The Group of 20 economies called in 2009 for off-exchange swap trades to be reported to create a snapshot of who is exposed and to spot destabilising risks early. New reporting requirements came in at the start of 2014.
In a sign of unity across the financial sector, banks, industry bodies, hedge funds, major investors and mutual funds have proposed five action points to resolve the confusion in a letter to the US Commodity Futures Trading Commission, European Central Bank, Japan Financial Services Agency and other regulators.
"A major concern relates to the quality of the derivatives data reported," the letter published on Monday by the International Swaps and Derivatives Association (ISDA) said.
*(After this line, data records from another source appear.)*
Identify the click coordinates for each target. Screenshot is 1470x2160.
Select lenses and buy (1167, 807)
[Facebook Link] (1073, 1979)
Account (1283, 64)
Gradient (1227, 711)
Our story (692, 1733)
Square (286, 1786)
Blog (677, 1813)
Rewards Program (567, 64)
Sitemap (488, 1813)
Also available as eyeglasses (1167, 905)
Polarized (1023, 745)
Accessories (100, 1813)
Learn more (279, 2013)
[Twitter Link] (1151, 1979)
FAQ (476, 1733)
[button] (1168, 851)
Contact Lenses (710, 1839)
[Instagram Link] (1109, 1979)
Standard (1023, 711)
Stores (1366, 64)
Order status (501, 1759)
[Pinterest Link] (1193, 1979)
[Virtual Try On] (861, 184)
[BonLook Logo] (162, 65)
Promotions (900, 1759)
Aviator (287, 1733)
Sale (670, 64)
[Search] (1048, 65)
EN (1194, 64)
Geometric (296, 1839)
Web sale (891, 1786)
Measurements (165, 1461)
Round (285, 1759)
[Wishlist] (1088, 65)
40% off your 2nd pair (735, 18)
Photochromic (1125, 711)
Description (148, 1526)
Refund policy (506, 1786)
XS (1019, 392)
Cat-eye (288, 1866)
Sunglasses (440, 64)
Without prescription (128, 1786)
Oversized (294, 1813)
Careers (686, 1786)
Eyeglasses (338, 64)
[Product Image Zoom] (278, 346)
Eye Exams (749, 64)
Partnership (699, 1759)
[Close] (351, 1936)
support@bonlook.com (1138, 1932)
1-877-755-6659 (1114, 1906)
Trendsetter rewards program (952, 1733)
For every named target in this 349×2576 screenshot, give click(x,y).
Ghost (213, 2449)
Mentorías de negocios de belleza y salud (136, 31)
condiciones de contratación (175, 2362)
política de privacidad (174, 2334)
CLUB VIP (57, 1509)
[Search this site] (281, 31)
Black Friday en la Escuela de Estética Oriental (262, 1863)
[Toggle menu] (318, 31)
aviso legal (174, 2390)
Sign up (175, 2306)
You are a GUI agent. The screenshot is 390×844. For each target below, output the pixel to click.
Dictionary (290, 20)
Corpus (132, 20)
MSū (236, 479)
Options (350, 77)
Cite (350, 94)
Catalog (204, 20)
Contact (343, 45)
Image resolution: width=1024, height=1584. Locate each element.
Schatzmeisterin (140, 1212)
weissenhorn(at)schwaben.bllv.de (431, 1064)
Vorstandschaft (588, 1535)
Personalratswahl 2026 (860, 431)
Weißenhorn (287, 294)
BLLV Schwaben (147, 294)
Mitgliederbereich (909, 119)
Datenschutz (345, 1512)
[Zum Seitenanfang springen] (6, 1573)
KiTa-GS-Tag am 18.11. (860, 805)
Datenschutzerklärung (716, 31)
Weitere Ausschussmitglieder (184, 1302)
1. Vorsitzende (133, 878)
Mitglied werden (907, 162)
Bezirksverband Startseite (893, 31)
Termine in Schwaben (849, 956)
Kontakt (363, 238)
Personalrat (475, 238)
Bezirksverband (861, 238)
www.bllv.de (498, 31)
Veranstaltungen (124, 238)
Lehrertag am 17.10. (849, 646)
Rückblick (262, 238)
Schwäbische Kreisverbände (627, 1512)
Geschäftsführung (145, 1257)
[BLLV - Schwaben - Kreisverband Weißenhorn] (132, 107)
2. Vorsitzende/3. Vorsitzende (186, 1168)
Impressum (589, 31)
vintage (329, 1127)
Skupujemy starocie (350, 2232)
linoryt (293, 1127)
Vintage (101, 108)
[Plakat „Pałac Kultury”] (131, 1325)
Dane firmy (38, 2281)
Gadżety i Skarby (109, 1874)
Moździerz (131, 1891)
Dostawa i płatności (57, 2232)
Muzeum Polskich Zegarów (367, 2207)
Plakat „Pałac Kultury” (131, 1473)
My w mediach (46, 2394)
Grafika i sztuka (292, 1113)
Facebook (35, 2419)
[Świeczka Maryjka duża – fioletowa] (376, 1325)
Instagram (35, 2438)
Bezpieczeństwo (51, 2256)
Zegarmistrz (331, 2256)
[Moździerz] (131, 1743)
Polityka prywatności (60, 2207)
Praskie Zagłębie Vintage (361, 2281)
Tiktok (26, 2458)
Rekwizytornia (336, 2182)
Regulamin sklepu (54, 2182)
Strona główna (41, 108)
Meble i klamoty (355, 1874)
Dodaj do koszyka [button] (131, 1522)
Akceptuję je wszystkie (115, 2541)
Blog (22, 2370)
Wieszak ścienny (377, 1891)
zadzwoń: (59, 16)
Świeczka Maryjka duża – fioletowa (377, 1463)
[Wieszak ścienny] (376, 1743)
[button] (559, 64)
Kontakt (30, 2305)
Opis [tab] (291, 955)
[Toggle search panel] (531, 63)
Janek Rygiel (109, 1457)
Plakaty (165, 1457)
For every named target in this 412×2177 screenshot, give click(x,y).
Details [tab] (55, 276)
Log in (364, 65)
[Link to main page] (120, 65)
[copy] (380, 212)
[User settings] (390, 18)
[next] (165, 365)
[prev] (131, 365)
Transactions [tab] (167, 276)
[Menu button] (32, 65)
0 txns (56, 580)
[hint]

"Poor data quality reduced the value of the data for regulators and limits their ability to fulfil their regulatory tasks."
Different reporting formats increase the risks of misinterpretation and bump up compliance costs, the letter said.
Trades are reported to scores of repositories (TRs) that"don't talk to each other" and are thus not providing a single global snapshot of each firm's holdings, regulators have said.
The call for more transparent reporting followed the collapse of Lehman Brothers in 2008 which left regulators unsure who was on the other side of the bank's derivatives trades.
The letter called for harmonised rules, common trade"identifiers", common solutions where no global standards exist, and a change in laws to let regulators access and share data.
One US regulator has described the data as a mess.
Verena Ross, executive director of the EU's European Securities and Markets Authority (ESMA), which regulates trade repositories in Europe, said reporting by firms was still poor.
Six TRs in Europe process more than 300 million reports a week, or 16.5 billion since reporting began in 2014, according to ESMA figures.
"It is rare to see data quality at an acceptable level," Ms Ross told a conference last week.
Edwin Schooling-Latter, head of market infrastructure at Britain's Financial Conduct Authority, told the same conference trade reports were proving valuable but "painstaking work" was needed to raise their quality.
"We need to have a better view of the derivatives market and know what's going on there," said Sander Van Leijenhorst, senior supervisor at the Dutch Authority for Financial Markets.